◆ **WHAT YOU NEED TO DO**
Please retype every record exactly as it appears, omitting the pictures.
===== INPUT MATERIAL =====
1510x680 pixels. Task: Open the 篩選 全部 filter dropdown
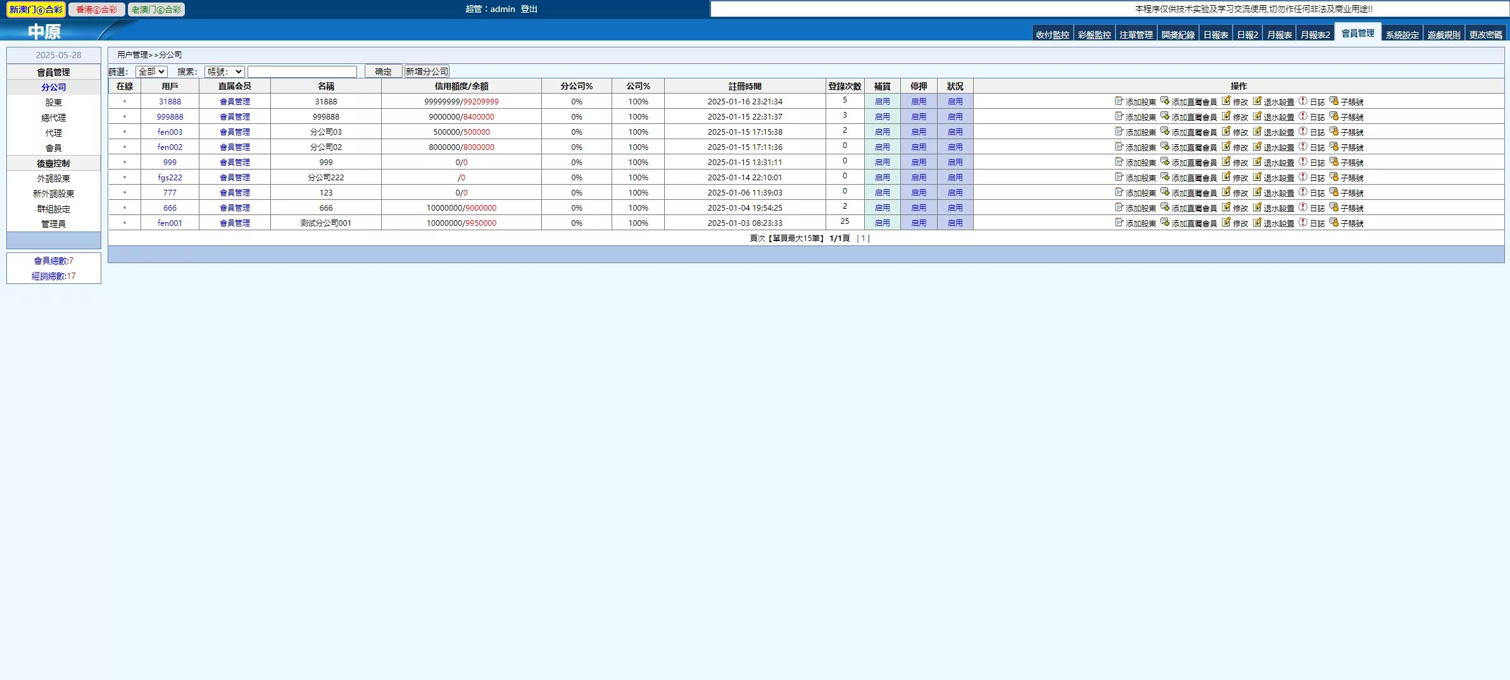coord(151,71)
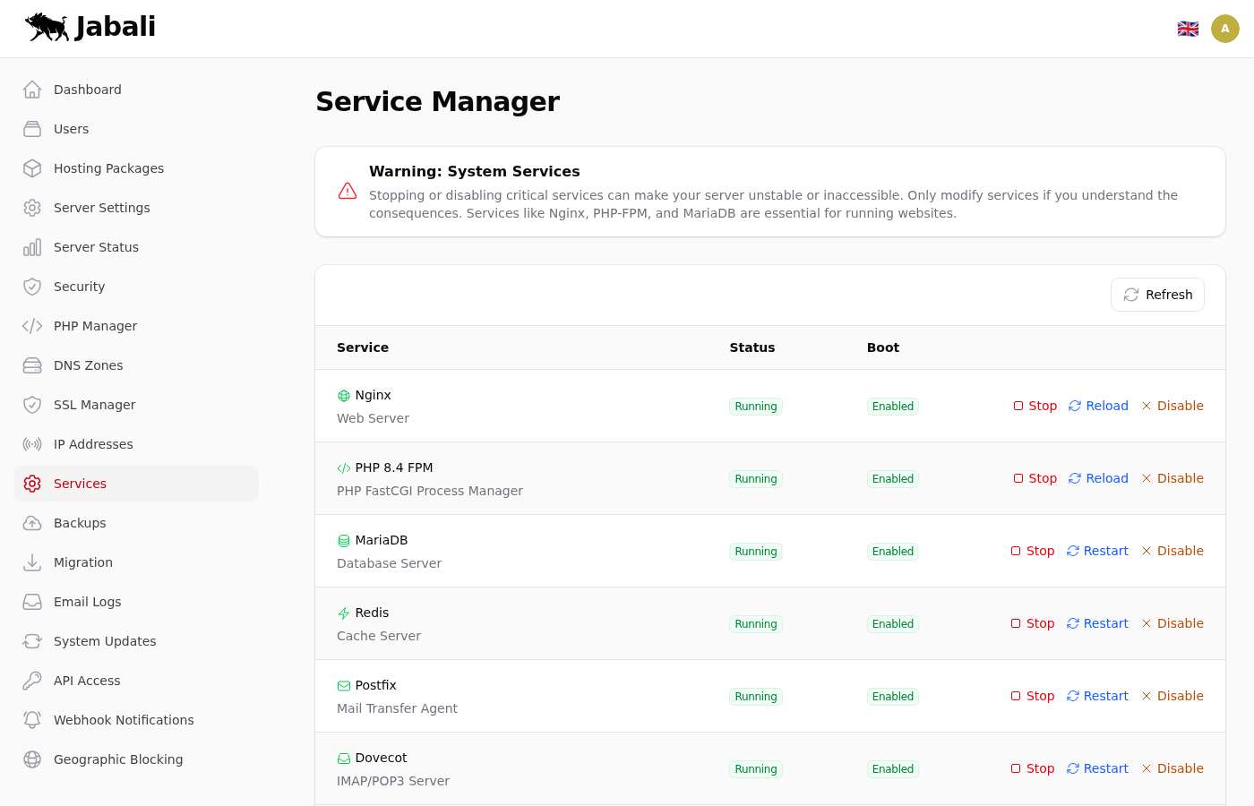
Task: Open the user avatar menu
Action: [1224, 29]
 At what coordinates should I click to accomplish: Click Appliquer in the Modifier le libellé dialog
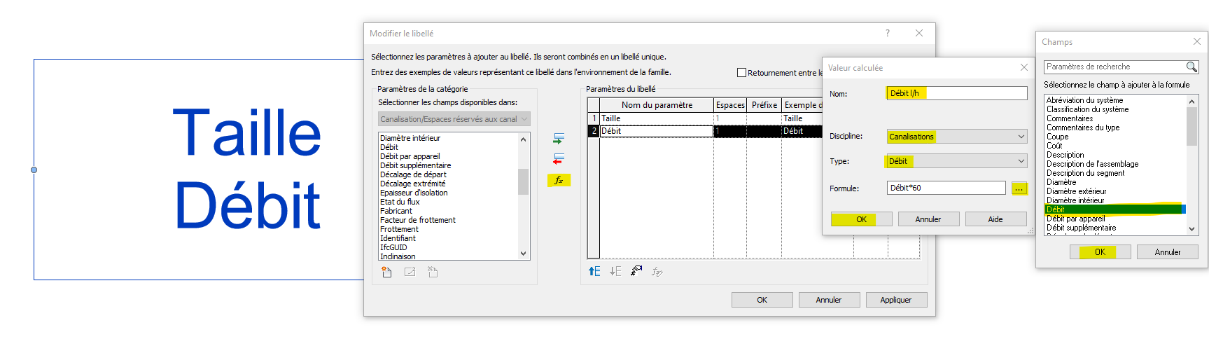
=====
◆ **RESPONSE FOR THIS EXERCISE**
1510x680 pixels. Task: Open the 篩選 全部 filter dropdown
coord(151,71)
Task: Open the user avatar menu
Action: [1224, 29]
 At what coordinates should I click to accomplish: Click Appliquer in the Modifier le libellé dialog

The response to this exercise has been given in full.